• kendisi ile şöyle bir anım mevcuttur;

    taksimde pizza hut'ta pizza yerken, camın tam önüne gelip saçını başını düzeltmişti. ben de tam camın önünde olduğum için aradaki cam ile burun buruna gelmenin verdiği absürd dakikanın salak ifadesi ile kendisine bakmıştım. ardından dışarı çıktığımda camın önünde eşek gibi bir reklamın olduğunu ve içerinin görünmediğini fark ettim. lakin olaylar gelişiyor, bu olay olduktan 1-2 sene sonra fransa'da aile dostumuzun evinde aşk-ı memnu izlerken kendisinin ismi geçti. ben de "ay ben çok severim berk hakman'ı hatta böyle böyle de bir olayım vardır rezil olmuştum" vs tarzı teenage'liğin önde gideni bir giriş yapmıştım, ev sahibi hanım ise o an kocasına dönüp aynen şunu dedi, "x'çiğim bak senin yeğenine talip varmış burada, çok sevip beğeniyormuş ne dersin?" işte o an x efendi ile berk hakman'ın ne kadar benzediğini fark ettiğim an oldu. dayı-yeğenlermiş.

Veri bölümü ->
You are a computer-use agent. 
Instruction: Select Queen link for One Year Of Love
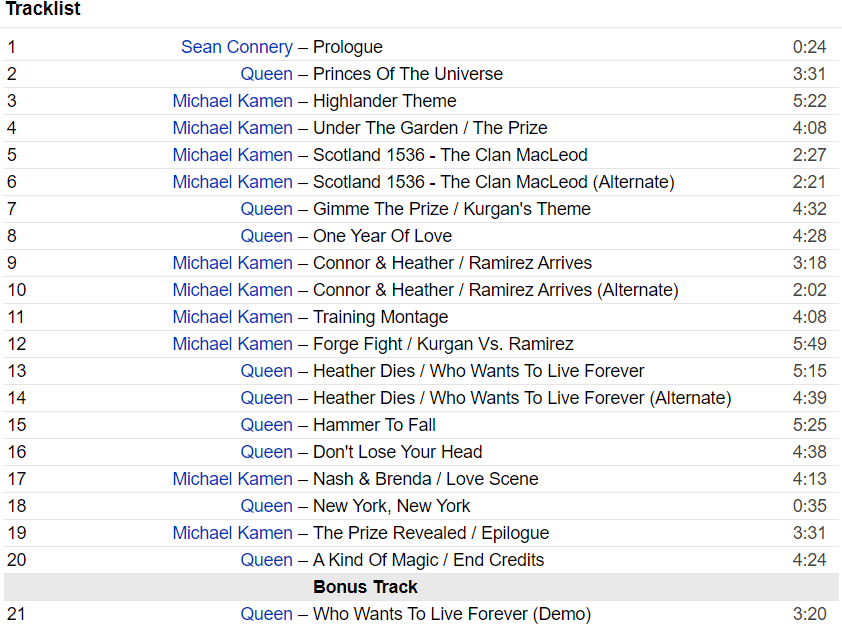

Görev listesi ->
1. Anı metninde geçen bütün özel adları, her birini bir kez yazarak sıralayın.
2. Lütfen anı metninin "taksimde pizza hut'ta" sözcüklerini içeren yerden başlayıp "an oldu. dayı-yeğenlermiş." ile biten bölümünü olduğu gibi yazıya geçirin.
3. Anı metnindeki "ardından dışarı çıktığımda camın önünde eşek gibi bir reklamın olduğunu ve içerinin görünmediğini fark ettim." cümlesini İngilizceye çevirin.
Veriler, anı metninden bağımsız ayrı bir malzemedir.

Alıştırma cevapları ->
1. taksim, pizza hut, fransa, aşk-ı memnu, berk hakman

2.
taksimde pizza hut'ta pizza yerken, camın tam önüne gelip saçını başını düzeltmişti. ben de tam camın önünde olduğum için aradaki cam ile burun buruna gelmenin verdiği absürd dakikanın salak ifadesi ile kendisine bakmıştım. ardından dışarı çıktığımda camın önünde eşek gibi bir reklamın olduğunu ve içerinin görünmediğini fark ettim. lakin olaylar gelişiyor, bu olay olduktan 1-2 sene sonra fransa'da aile dostumuzun evinde aşk-ı memnu izlerken kendisinin ismi geçti. ben de "ay ben çok severim berk hakman'ı hatta böyle böyle de bir olayım vardır rezil olmuştum" vs tarzı teenage'liğin önde gideni bir giriş yapmıştım, ev sahibi hanım ise o an kocasına dönüp aynen şunu dedi, "x'çiğim bak senin yeğenine talip varmış burada, çok sevip beğeniyormuş ne dersin?" işte o an x efendi ile berk hakman'ın ne kadar benzediğini fark ettiğim an oldu. dayı-yeğenlermiş.

3. Then, when I went outside, I realized that there was a huge advertisement in front of the window and that the inside couldn't be seen.